Feminist Critique of Rosemary's Baby
Last night I watched the Roman Polansky film, Rosemary's Baby. More than a horror film, it is a feminist nightmare. A young woman who barely leaves her home comes to believe that her elderly neighbors are conspiring against her. One evening, she suspects that the woman laced her chocolate mouse with hallucinogenic drugs. She falls into an entranced state where she sees herself being raped by a satanic cult. In the morning, she awakens to find her body scratched up, and her husband admits that he had his way with her when he was drunk. She suspects that he has become involved in satanic worship under the influence of the elderly neighbors. She becomes convinced that her hallucination was in fact reality, and when she becomes pregnant, begins to suspect that her creepy neighbors want to harm her baby. When she is struck with debilitating stomach pains, her doctor dismisses her symptoms and forbids her from reading information about pregnancy. When she insists on switching doctors, her husband and neighbors forbid her to do so. When she seeks help from another doctor, he summons her doctor and husband, who threaten to have her institutionalized. She is forced to give birth under duress, and while unconscious, her baby is taken next door, where he becomes the new idol of the cult. When she awakes, she is told that the baby died, but she soon discovers that he is living next door. When she finally sees her son, he has the eyes of a devil, and she realized that she had, in fact, been raped by Satan.

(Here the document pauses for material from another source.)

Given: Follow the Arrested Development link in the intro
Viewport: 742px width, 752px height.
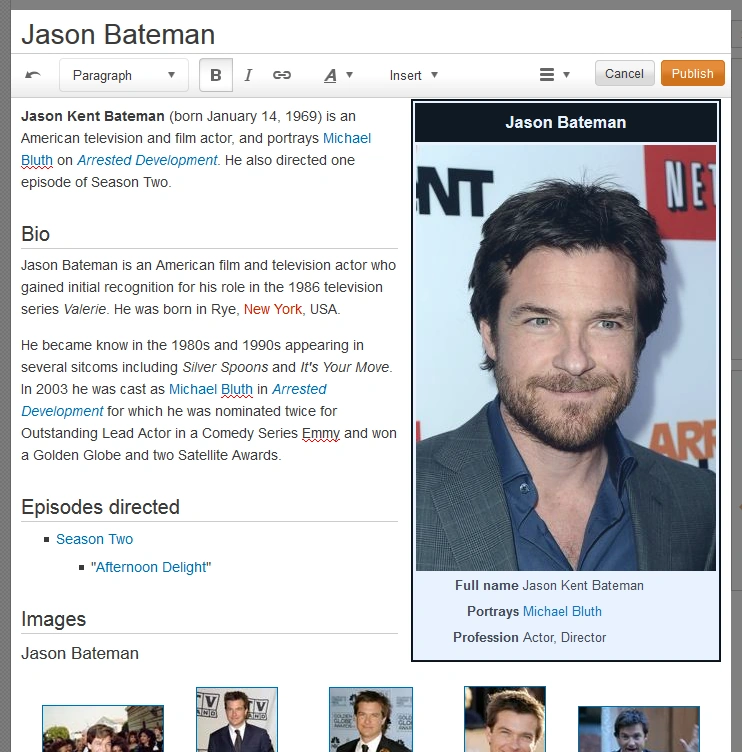Looking at the screenshot, I should coord(147,160).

Despite the fantastic elements of the story, it has a lot of value as a feminist critique of the mid-1960's, when the film was made, and in some senses, of our society today. Rosemary was systematically isolated by her position as a house-wife, and discouraged from seeing her female friends who offered her the only sane advice so that her only sources of information and support came from her conspiring husband, doctors and neighbors.

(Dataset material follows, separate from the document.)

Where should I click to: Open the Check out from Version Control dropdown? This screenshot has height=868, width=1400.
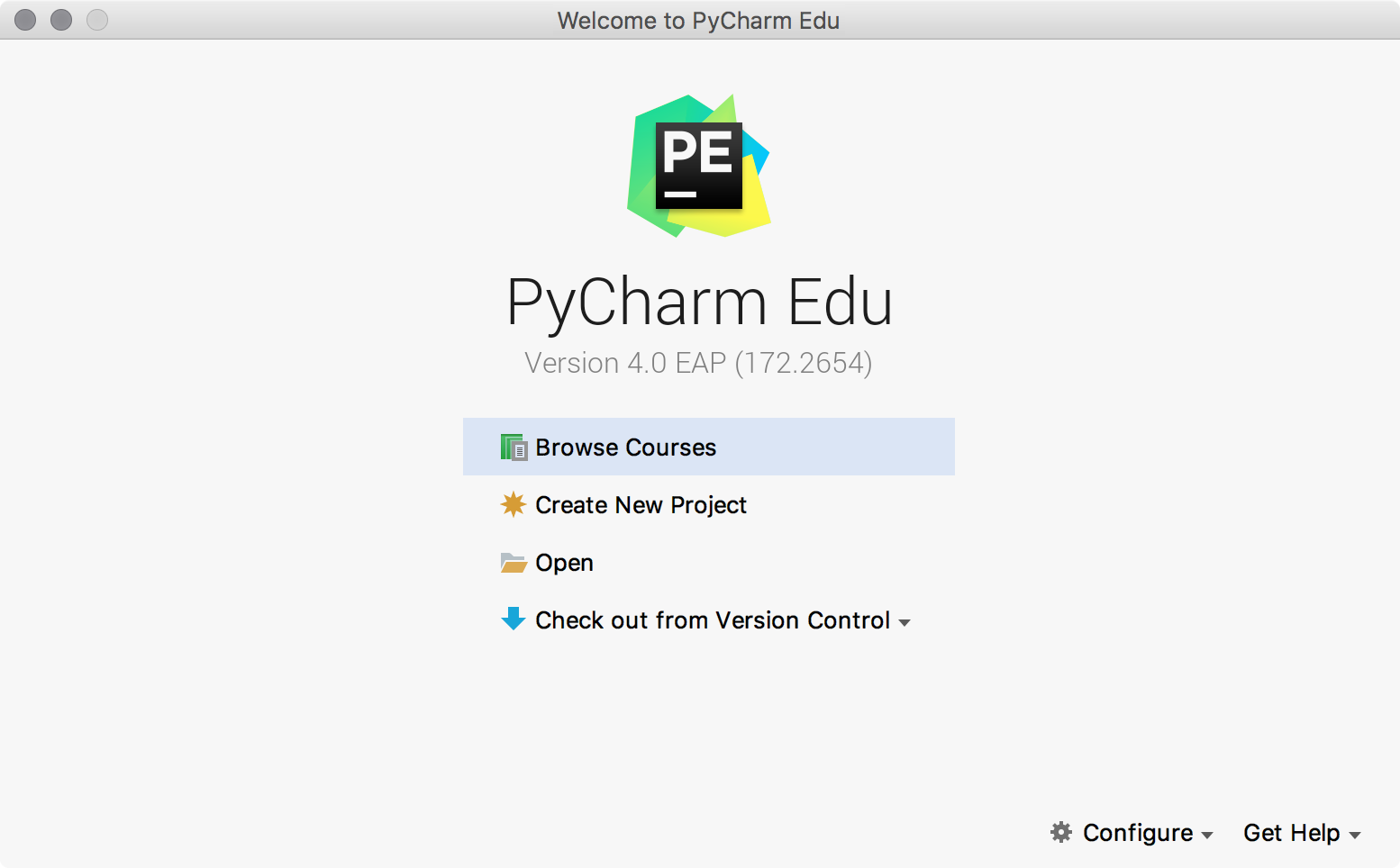pos(905,622)
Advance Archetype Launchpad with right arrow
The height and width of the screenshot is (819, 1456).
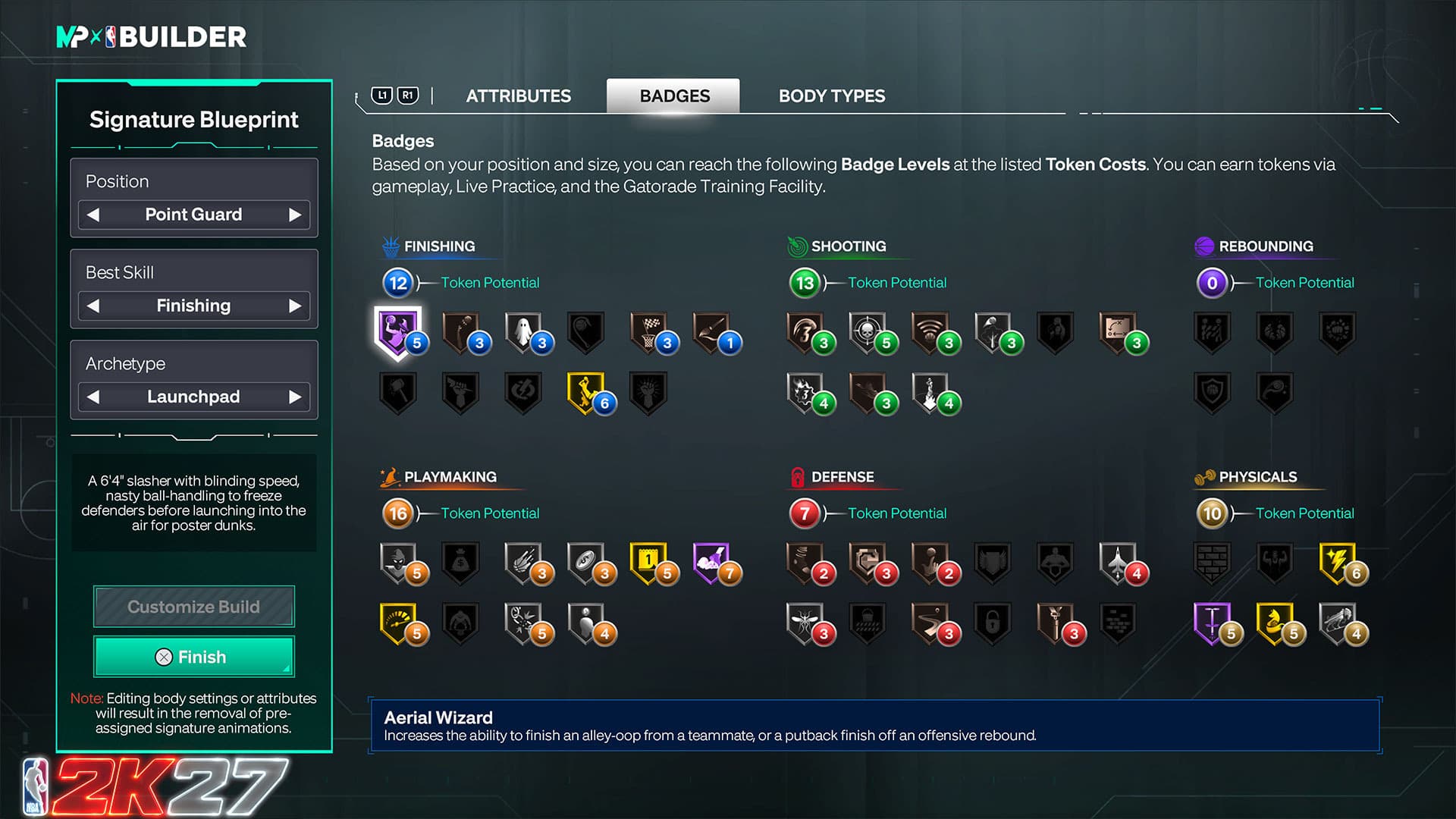295,397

She was maltreated, disempowered and betrayed by her doctors, one who treated her satanic baby with strange herbs, dismissed her sharp pains, discouraged from learning about pregnancy, delivered her baby under duress and then told her he had died, and the other who betrayed her confidence to her husband and the conspiring doctor, and then threatened to have her institutionalized.

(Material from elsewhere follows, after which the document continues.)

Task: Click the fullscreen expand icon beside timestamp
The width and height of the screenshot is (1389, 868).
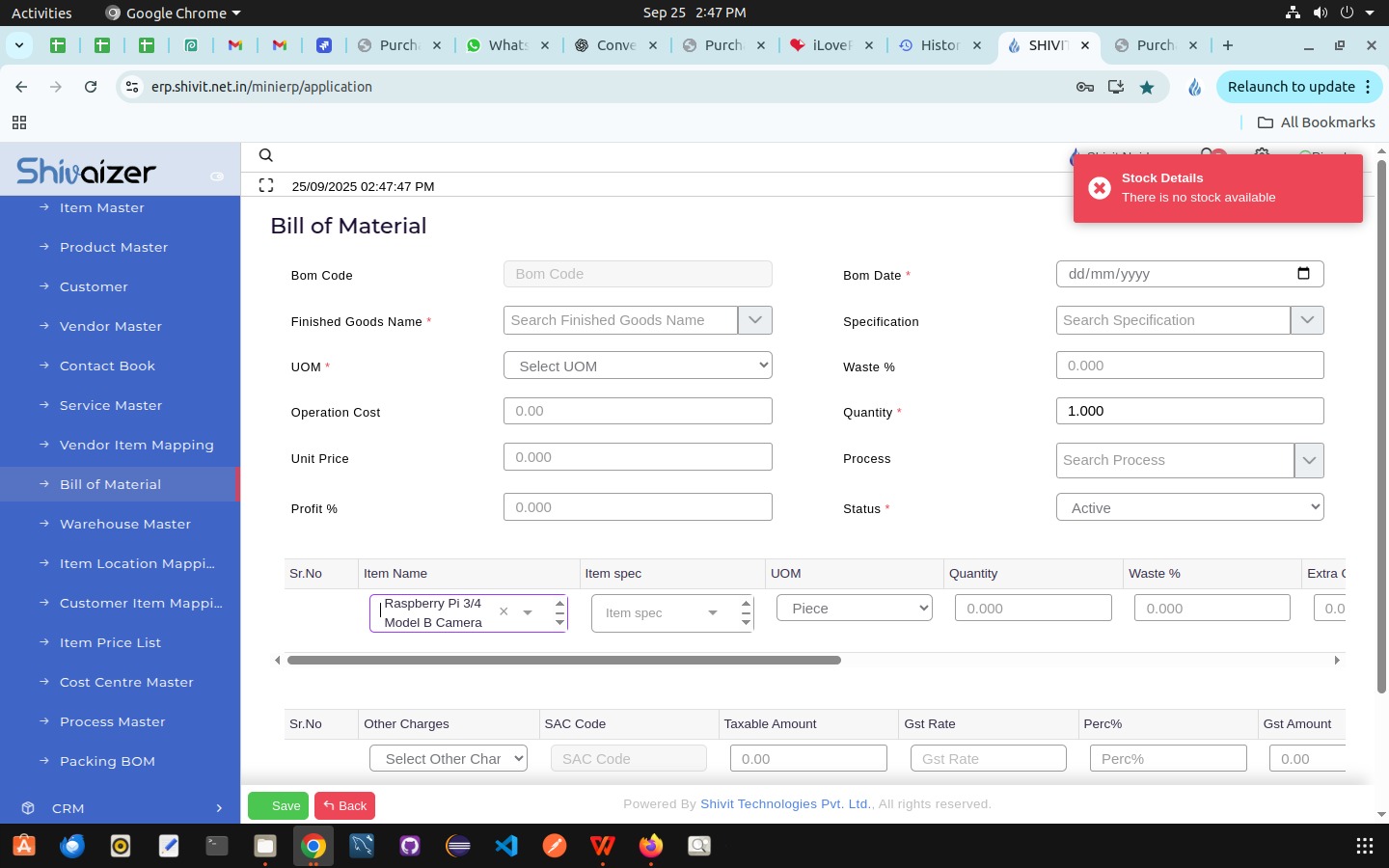Action: point(266,186)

And of course, her husband betrayed her on so many levels. He agrees to deliver Rosemary’s first child to a satanic cult in exchange for help advancing his career. He casts a spell on his wife’s confidante, which sends him into a permanent coma. He participates in this wife’s rape, and in manipulating her into thinking that her suspicions are unfounded.
Back to reality. Woman are not likely to fall victim to satanic conspiracies. But they regularly isolated by abusive partners, discouraged from reading, disempowered, dismissed and told they are crazy. And that’s no horror film. It’s our world.